# Calcular consumo puente diodos, condensadores...



## IgnacioD6 (Jun 2, 2008)

Hola a todos,

he de calcular el consumo de los componentes de la fuente de la figura, ya he calculado el de los reguladores P=(Vin-Vout)*I, el de los led con sus resistencias con la formula de P=I*V y considerando que la tnasion en conducción del led rojo es de 1,6v y que la  Imax para no dañar el diodo led rojo es de 20mA (yo la he fijado a 10mA). Mi duda es el consumo del puente de diodos (W08M) que lo he mirado en la hoja de caracteristicas y no he encontrado nada, y el consumo de los condensadores (creo recordar que en C.C era 0W, pero no lo se seguro)


Gracias!


----------



## pepechip (Jun 2, 2008)

un puente de diodos por si solo no consume nada. pero si quieres saber la potencia que disipa ten en cuenta que siempre se encuentran 2 diodos conduciendo al mismo tiempo, y la caida de tension de estos es de 0,7V y la intensidad sera la que consuma el circuito que conectes.

Los condensadores solo consumen en el momento en que se estan cargando, una vez cargados estos el consumo es nulo.

Por lo tanto el consumo del puente de diodos y de los condensadores puedes despreciarlo.


----------



## El nombre (Jun 3, 2008)

Cuidado pepechip
Hay una intensidad a la conexión que es elevadísima ya que el condensador es un cortocircuito al estar descargado. Hay qu ecalcular la "Intensidad no repetitiva " que se va a producir ya que te fastidia los diodos del puente rectificador.
Claro que como nadie lo tiene en cuenta pasa lo que pasa.


----------



## pepechip (Jun 3, 2008)

pepechip dijo:
			
		

> Los condensadores solo consumen en el momento en que se estan cargando, una vez cargados estos el consumo es nulo.

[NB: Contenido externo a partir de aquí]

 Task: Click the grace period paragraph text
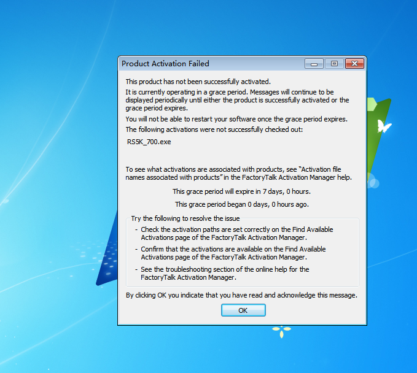237,100
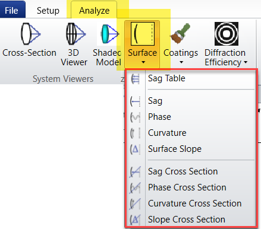Collapse the Surface dropdown arrow
The height and width of the screenshot is (229, 261).
[143, 62]
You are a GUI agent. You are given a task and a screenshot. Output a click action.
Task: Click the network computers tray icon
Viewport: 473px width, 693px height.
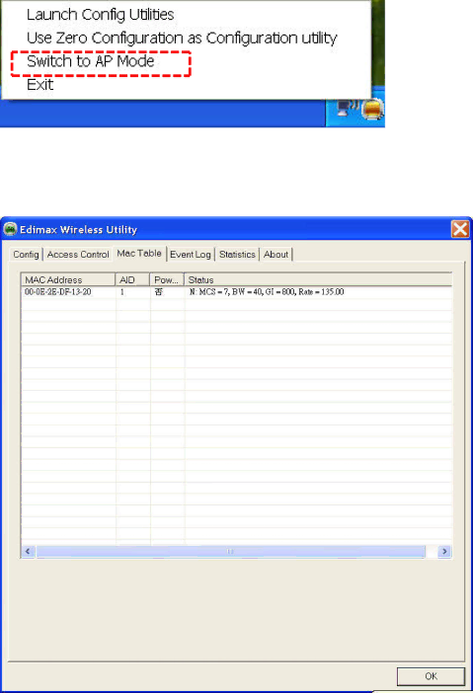[x=347, y=108]
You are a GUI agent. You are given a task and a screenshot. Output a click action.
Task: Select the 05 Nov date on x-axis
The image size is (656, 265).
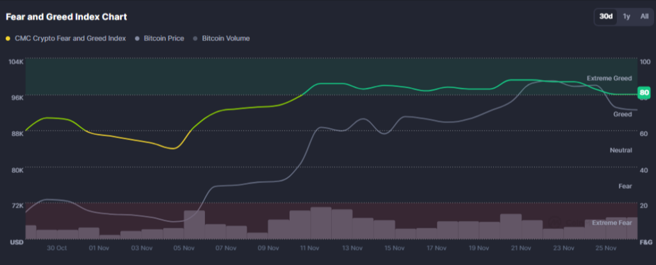[184, 248]
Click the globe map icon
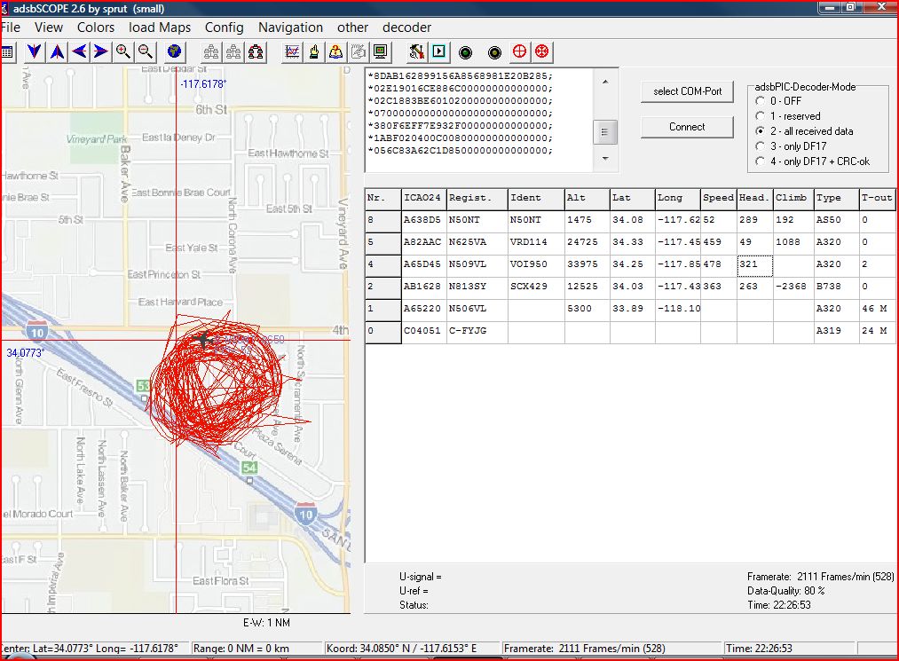Image resolution: width=899 pixels, height=661 pixels. (x=174, y=51)
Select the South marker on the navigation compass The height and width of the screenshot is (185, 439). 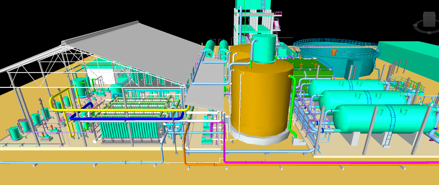(429, 32)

Normalmente si pones condensadores de mucha capacidad es porque el circuito consume mucha corriente, con lo que el puente de diodos estara sobredimensionado para esa corriente.

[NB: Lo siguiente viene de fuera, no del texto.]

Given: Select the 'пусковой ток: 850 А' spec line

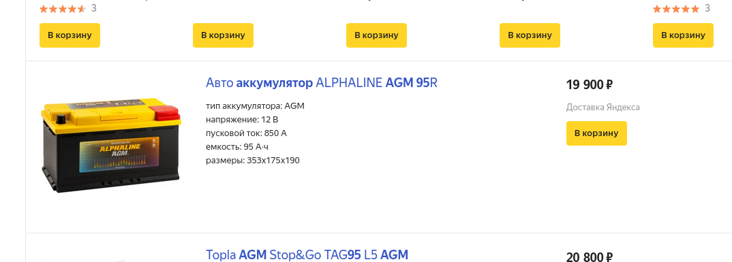Looking at the screenshot, I should point(246,133).
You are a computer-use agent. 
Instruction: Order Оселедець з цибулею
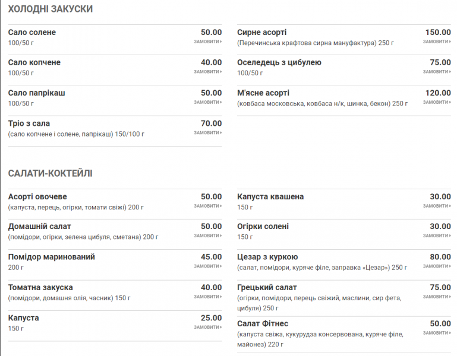pyautogui.click(x=436, y=72)
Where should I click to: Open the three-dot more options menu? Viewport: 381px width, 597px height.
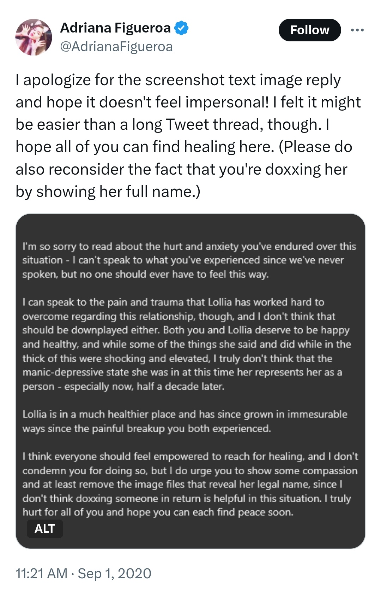tap(357, 30)
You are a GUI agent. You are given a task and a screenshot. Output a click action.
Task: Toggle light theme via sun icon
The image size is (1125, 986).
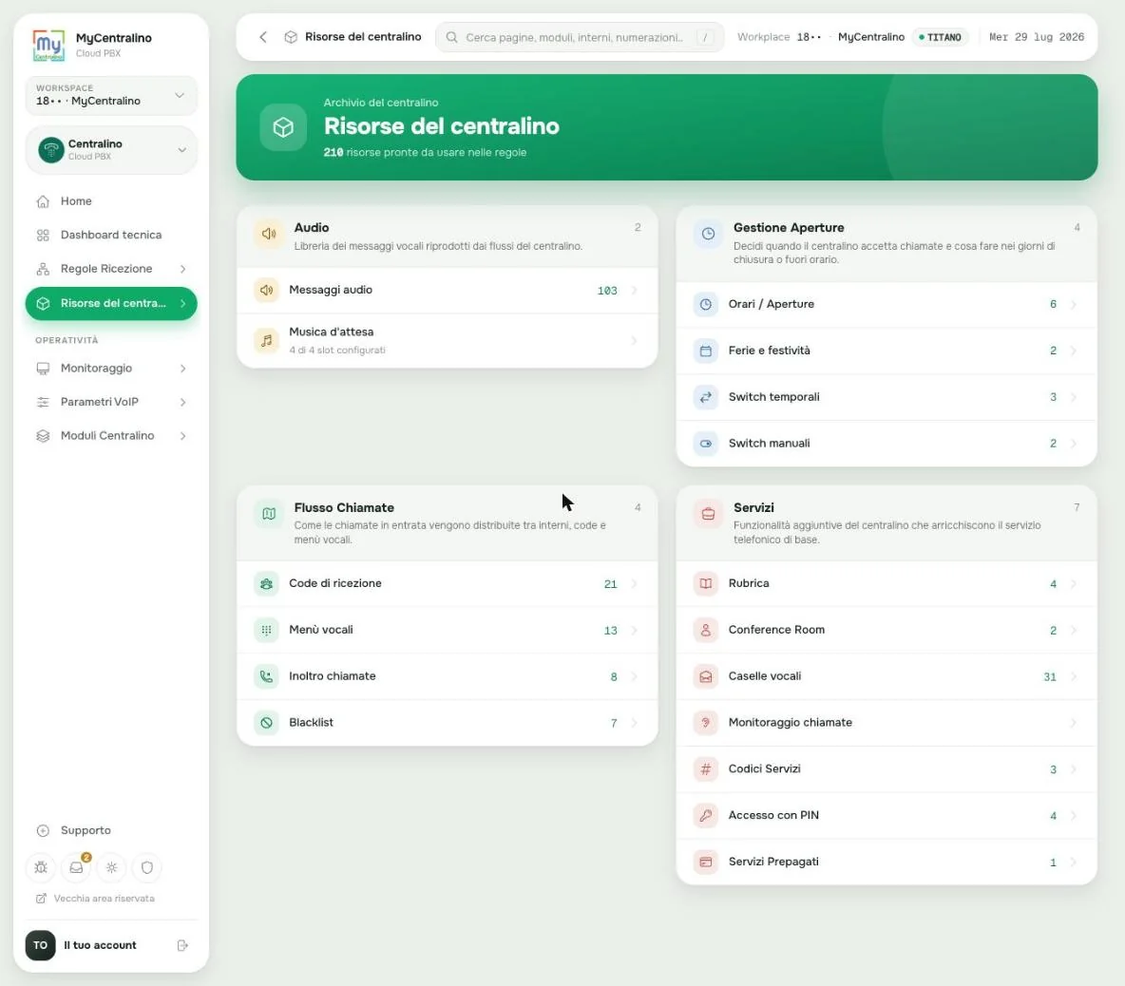[112, 867]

No es muy normal poner un puente de 1A con un condensador de 15.000 uF. Yo para esas capacidades he utilizado puentes de 20A, para consumos de 10A.


----------



## El nombre (Jun 3, 2008)

En alguno de mis post (ni idea del tiempo) ya explique el tema. 
No le voy a dar más vueltas pero eso se puede calcular y ... con del datasheet en la mano puedes ahorrar un monton de dinero en los diseños ya que no es necesario hacer cosas tan animales.
LA intensidad máxima no repetitiva a la hora de la conexión es igual a:
"2 x pi x f x c x la tensión de pico del secundario"

Con ese valor hay que mirar si lo aguanta nuestro puente  o en su caso diodo.


----------



## PITERBLACK (Ago 13, 2012)

algun ejemplo para entenderlo mejor .
puede ser con algun ejercicio


----------